* **Material supplied**

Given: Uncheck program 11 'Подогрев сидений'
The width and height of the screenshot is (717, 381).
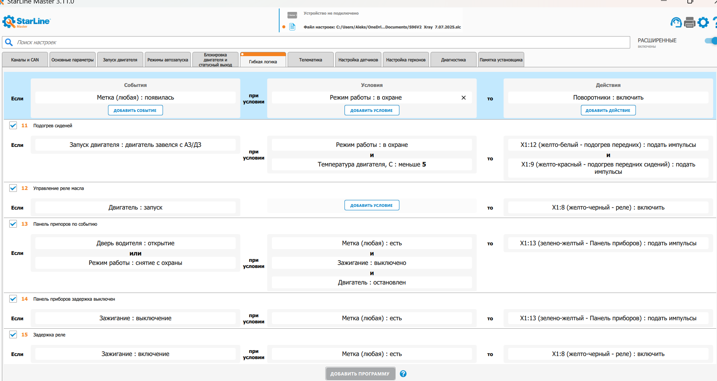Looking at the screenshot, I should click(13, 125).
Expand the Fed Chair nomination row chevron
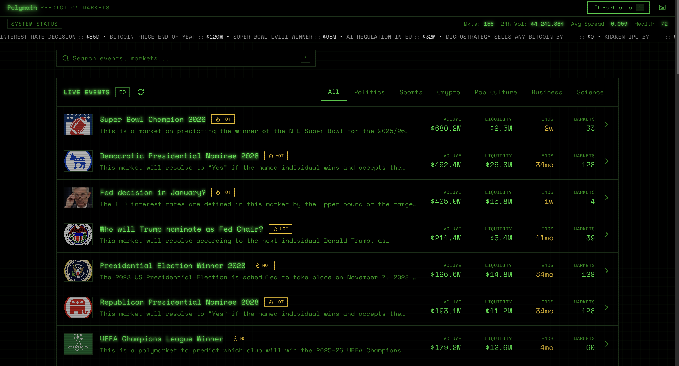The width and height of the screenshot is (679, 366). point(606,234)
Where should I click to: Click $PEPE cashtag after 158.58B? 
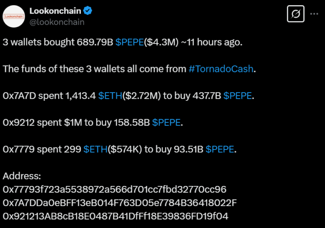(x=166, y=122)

* **Prompt**
Rewrite the listing above as a Markdown table with the columns "No." and "Line," giving each non-blank line its own numbered row. Leave the pictures out.

* **Task result**
| No. | Line |
|---|---|
| 1 | Given: Uncheck program 11 'Подогрев сидений' |
| 2 | The width and height of the screenshot is (717, 381). |
| 3 | Looking at the screenshot, I should click(13, 125). |
| 4 | Expand the Fed Chair nomination row chevron |
| 5 | The width and height of the screenshot is (679, 366). point(606,234) |
| 6 | Where should I click to: Click $PEPE cashtag after 158.58B?  |
| 7 | (x=166, y=122) |